Simpson's rise to recognition was featured on The 7.30 Report in December 2009. He released his debut single, "iYiYi" (which features American rapper Flo Rida), on 15 May 2010. The music video for Simpson's second single, "Summertime", was released on 20 September 2010. Simpson relocated to Los Angeles in June 2010 with his family to record music with Atlantic Records' Shawn Campbell. That same month, Simpson appeared on the Australian morning show Sunrise. On 22 June 2010, it was announced that Simpson would participate in the Camplified 2010 Tour, along with other artists, touring across the United States. The tour began on 5 July 2010 and ended on 14 August 2010. Other tours that year included a middle school tour that took place from October - November 2010 and covered nine US states. An EP, 4 U was released on 21 December 2010. The EP included five tracks in total, four of them being previously unreleased. Simpson recorded a remake of the song "I Want Candy" by The Strangeloves as the main theme song for the Easter-themed live-action/animated film Hop. In May 2011, Simpson was "egged" during a live performance at Westfield Miranda in Sydney. Simpson told Australian radio show The Kyle & Jackie O Show that he was not in fact hit by the eggs, and that he was upset on behalf of his fans as the remainder of his show was cancelled due to security concerns. He then started the Waiting 4U tour with American singer Greyson Chance on 9 April in Ivins, Utah. The tour ended on 18 May 2011, in Portland, Oregon.

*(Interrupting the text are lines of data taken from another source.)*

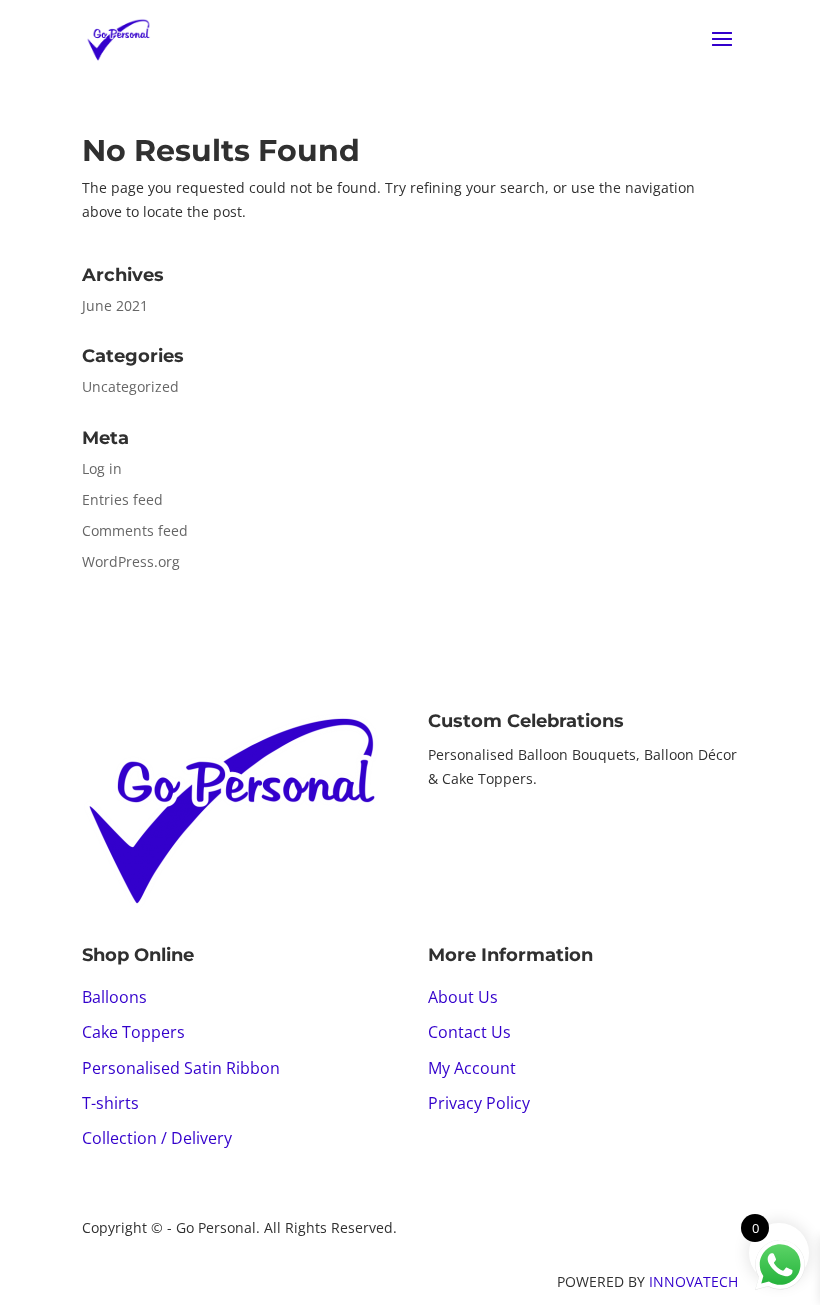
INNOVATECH (693, 1281)
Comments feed (135, 530)
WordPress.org (131, 561)
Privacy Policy (479, 1103)
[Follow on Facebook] (444, 835)
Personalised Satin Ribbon (181, 1068)
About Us (463, 997)
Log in (102, 468)
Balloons (114, 997)
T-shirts (110, 1103)
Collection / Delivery (157, 1138)
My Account (472, 1068)
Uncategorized (130, 386)
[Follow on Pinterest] (524, 835)
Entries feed (122, 499)
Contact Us (469, 1032)
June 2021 (115, 305)
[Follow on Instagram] (484, 835)
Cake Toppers (133, 1032)
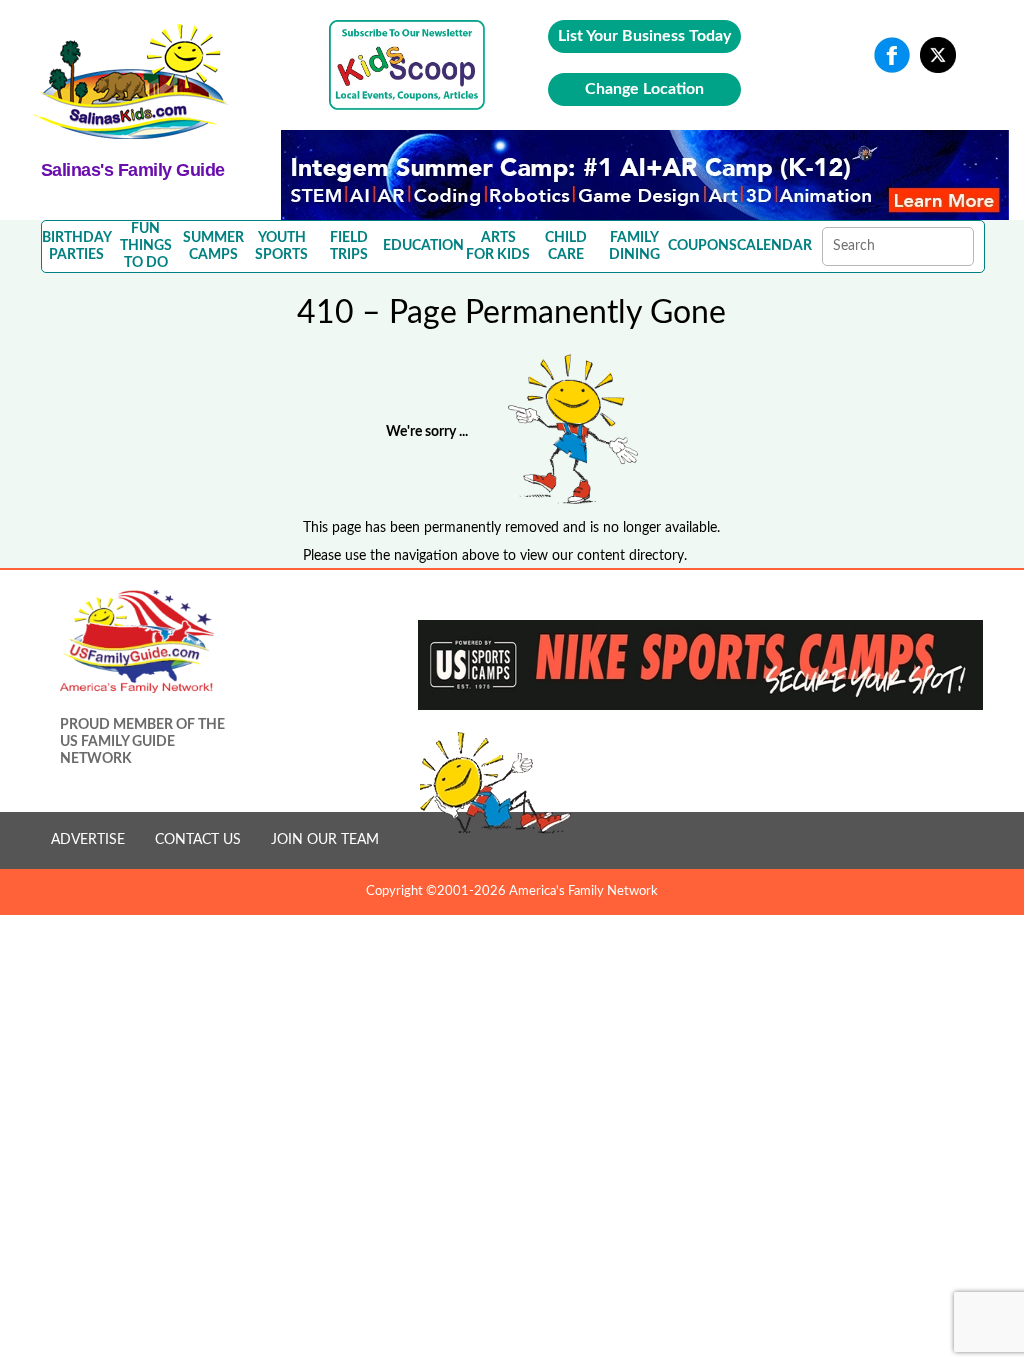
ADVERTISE (88, 840)
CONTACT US (198, 840)
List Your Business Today (644, 36)
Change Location (644, 89)
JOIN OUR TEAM (325, 840)
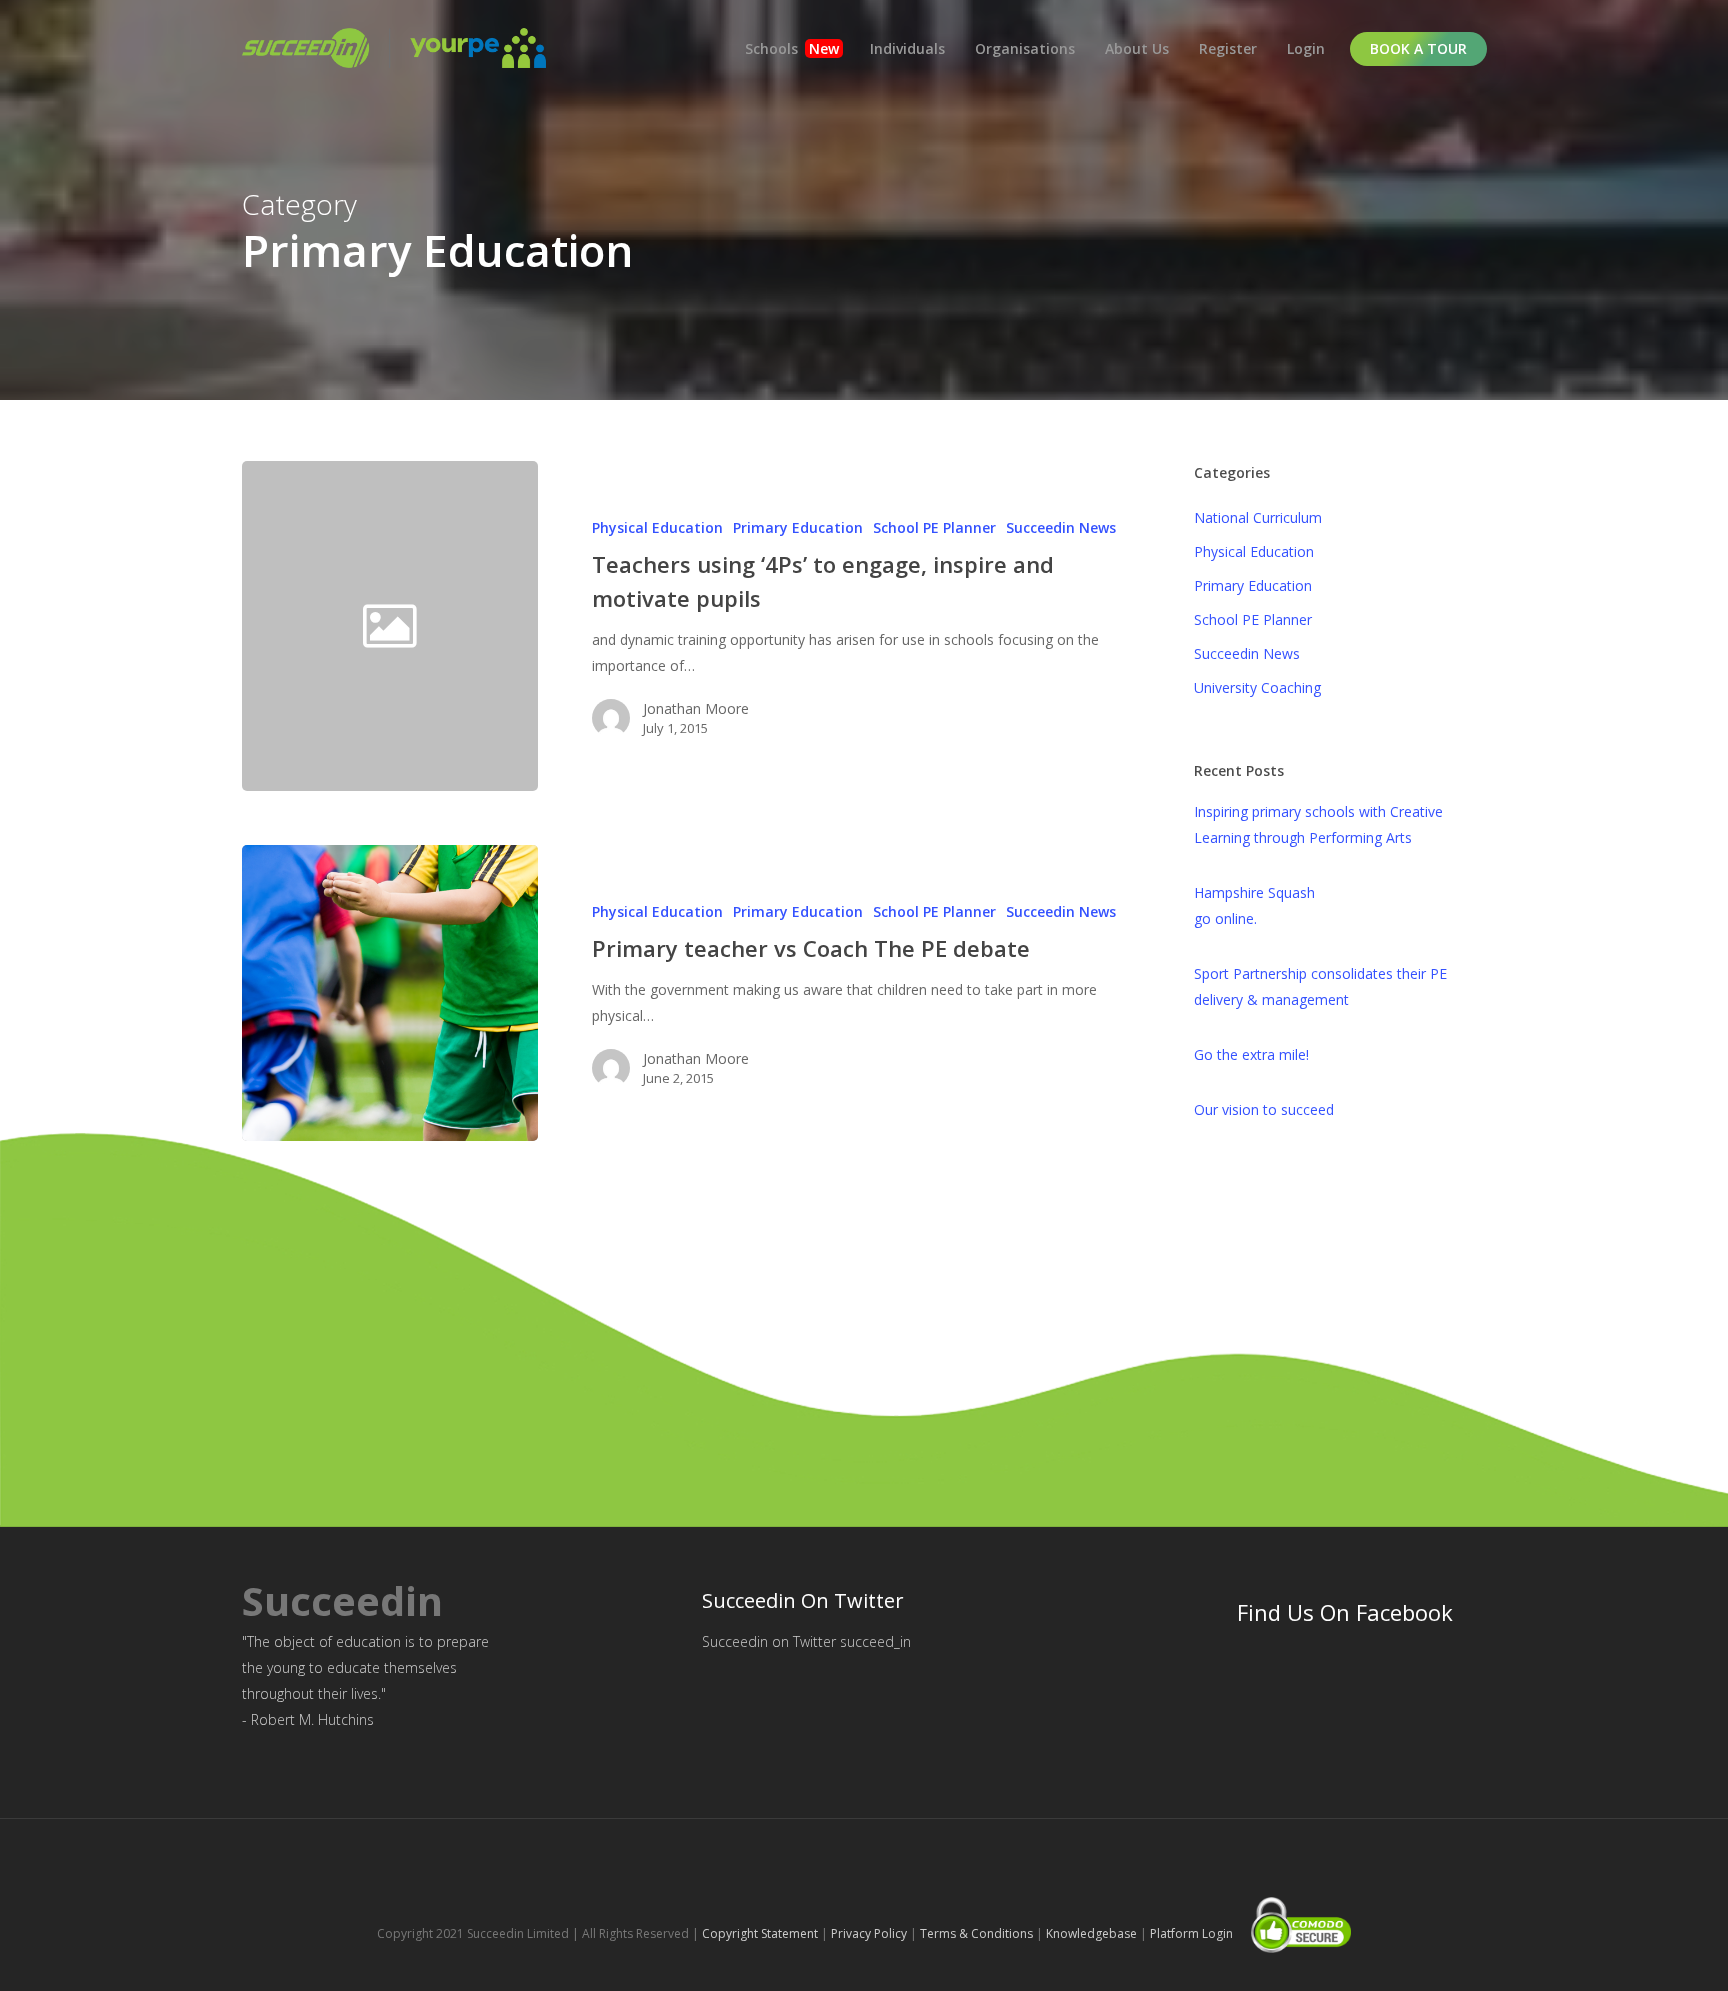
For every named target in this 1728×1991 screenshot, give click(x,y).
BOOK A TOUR (1418, 48)
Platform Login (1191, 1933)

Coast to Coast was released on 20 September 2011 by Atlantic Records. It reached number 12 on the Billboard 200 and sold 24,000 copies. On 23 April 2011, Simpson released the single "On My Mind". On 5 August 2011, he performed on The Today Show. The following day, Simpson started his Coast to Coast Mall Tour in Lake Grove, New York to promote his second EP. He played nine dates around the United States and finished it in Orange, California on 18 September 2011. On 22 September 2011, it was announced that Scooter Braun, Justin Bieber's manager, had become Simpson's manager.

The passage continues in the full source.